INPUT ROWS

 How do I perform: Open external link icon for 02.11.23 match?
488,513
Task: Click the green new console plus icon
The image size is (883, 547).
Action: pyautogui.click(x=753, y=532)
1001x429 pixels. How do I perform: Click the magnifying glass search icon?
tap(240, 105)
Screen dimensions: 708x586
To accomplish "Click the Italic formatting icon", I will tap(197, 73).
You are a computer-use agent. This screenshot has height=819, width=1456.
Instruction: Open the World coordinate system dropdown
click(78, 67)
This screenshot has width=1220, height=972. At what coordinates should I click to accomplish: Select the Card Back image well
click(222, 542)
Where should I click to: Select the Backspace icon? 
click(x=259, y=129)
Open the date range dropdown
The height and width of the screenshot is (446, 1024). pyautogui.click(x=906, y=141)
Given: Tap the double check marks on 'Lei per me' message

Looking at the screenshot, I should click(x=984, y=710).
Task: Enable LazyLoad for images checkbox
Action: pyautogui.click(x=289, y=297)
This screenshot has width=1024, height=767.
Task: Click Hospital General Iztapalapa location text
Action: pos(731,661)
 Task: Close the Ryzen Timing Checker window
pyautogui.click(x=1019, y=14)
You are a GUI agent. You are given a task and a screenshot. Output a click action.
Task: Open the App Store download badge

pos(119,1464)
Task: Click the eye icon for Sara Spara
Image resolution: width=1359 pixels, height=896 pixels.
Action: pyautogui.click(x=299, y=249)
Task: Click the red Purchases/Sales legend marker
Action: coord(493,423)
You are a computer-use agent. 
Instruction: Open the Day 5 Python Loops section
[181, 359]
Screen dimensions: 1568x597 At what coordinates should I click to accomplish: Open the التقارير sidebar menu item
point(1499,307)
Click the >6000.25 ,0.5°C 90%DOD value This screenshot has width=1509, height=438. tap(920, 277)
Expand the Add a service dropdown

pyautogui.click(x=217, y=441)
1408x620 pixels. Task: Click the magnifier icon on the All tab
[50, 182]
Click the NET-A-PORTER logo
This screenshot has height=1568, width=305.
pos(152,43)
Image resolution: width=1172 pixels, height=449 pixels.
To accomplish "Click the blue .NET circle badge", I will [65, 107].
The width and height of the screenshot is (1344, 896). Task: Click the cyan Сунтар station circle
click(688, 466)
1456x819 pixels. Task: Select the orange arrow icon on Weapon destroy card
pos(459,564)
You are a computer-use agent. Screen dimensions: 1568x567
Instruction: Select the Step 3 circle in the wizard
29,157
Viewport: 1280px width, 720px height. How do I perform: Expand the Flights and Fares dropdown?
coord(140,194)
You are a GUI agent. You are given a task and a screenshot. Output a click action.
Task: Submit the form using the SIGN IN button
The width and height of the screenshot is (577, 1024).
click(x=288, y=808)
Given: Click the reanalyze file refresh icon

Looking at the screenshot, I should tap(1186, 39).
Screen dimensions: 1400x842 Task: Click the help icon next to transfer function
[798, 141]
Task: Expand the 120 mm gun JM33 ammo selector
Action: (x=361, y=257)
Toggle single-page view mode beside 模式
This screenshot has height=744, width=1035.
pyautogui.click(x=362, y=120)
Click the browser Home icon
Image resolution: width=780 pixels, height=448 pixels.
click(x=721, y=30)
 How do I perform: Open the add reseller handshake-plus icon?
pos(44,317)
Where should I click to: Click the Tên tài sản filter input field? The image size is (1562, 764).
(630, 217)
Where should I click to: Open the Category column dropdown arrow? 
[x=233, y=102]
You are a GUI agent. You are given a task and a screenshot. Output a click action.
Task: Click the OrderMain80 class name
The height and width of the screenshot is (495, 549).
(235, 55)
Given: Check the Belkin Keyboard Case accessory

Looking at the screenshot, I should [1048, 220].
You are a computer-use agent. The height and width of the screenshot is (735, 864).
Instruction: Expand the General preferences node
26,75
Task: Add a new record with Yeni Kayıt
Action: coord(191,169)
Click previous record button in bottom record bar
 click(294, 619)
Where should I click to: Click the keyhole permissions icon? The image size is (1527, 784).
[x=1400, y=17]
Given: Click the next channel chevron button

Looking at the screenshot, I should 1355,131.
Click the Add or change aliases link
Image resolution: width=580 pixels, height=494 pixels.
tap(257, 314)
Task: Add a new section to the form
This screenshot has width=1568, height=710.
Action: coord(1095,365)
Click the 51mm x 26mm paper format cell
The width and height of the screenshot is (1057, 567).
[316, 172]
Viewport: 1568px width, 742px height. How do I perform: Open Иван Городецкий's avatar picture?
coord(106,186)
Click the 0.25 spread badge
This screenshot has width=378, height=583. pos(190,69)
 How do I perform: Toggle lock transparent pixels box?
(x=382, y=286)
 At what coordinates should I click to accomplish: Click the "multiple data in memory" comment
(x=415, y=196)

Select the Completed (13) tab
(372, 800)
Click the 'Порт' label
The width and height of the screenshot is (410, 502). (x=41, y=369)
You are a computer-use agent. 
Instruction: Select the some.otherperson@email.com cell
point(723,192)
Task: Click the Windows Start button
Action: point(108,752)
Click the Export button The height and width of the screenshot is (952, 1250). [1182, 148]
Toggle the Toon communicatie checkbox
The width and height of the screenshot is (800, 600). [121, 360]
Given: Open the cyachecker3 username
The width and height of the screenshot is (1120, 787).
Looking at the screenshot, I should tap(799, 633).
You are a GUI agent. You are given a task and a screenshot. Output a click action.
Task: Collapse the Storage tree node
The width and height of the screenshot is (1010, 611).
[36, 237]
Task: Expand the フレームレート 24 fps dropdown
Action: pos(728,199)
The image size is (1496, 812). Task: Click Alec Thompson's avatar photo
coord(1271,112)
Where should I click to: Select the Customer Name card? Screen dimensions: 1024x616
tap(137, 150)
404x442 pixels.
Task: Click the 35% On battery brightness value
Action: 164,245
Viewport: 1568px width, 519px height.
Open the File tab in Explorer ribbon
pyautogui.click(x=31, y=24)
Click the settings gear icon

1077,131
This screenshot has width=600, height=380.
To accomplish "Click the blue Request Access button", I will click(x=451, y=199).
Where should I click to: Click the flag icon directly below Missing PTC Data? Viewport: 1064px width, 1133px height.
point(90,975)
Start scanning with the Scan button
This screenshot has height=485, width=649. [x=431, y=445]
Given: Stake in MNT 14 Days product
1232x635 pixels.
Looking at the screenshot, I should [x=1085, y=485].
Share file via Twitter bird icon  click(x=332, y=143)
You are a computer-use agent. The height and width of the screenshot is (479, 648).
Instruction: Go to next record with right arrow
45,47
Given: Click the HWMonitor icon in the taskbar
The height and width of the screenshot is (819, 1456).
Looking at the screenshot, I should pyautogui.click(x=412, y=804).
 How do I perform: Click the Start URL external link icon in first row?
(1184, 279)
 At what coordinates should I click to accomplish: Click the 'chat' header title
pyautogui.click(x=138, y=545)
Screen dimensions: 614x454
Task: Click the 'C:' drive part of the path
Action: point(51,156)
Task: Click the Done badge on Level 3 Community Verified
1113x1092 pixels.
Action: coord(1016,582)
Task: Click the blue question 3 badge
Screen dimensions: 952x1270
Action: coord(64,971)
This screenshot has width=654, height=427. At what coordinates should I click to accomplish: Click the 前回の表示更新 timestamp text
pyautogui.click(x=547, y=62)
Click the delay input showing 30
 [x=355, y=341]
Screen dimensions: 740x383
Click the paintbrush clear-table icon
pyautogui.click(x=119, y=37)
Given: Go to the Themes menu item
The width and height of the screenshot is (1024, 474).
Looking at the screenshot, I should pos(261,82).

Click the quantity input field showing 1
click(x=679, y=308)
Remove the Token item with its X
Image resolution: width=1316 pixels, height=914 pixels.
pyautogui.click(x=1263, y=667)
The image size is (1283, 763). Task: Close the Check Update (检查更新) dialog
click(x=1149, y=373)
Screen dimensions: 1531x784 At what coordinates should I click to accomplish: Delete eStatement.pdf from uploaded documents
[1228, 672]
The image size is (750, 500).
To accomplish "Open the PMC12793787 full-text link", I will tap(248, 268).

STATED GOAL
Can you reproduce the entries verbatim, starting at the line that contains "Given: Open the cyachecker3 username" and ending at the line that contains "coord(1271,112)", with both of those lines included?

ANSWER FOR THIS EXERCISE
Given: Open the cyachecker3 username
The width and height of the screenshot is (1120, 787).
Looking at the screenshot, I should tap(799, 633).
You are a GUI agent. You are given a task and a screenshot. Output a click action.
Task: Collapse the Storage tree node
The width and height of the screenshot is (1010, 611).
[36, 237]
Task: Expand the フレームレート 24 fps dropdown
Action: pos(728,199)
The image size is (1496, 812). Task: Click Alec Thompson's avatar photo
coord(1271,112)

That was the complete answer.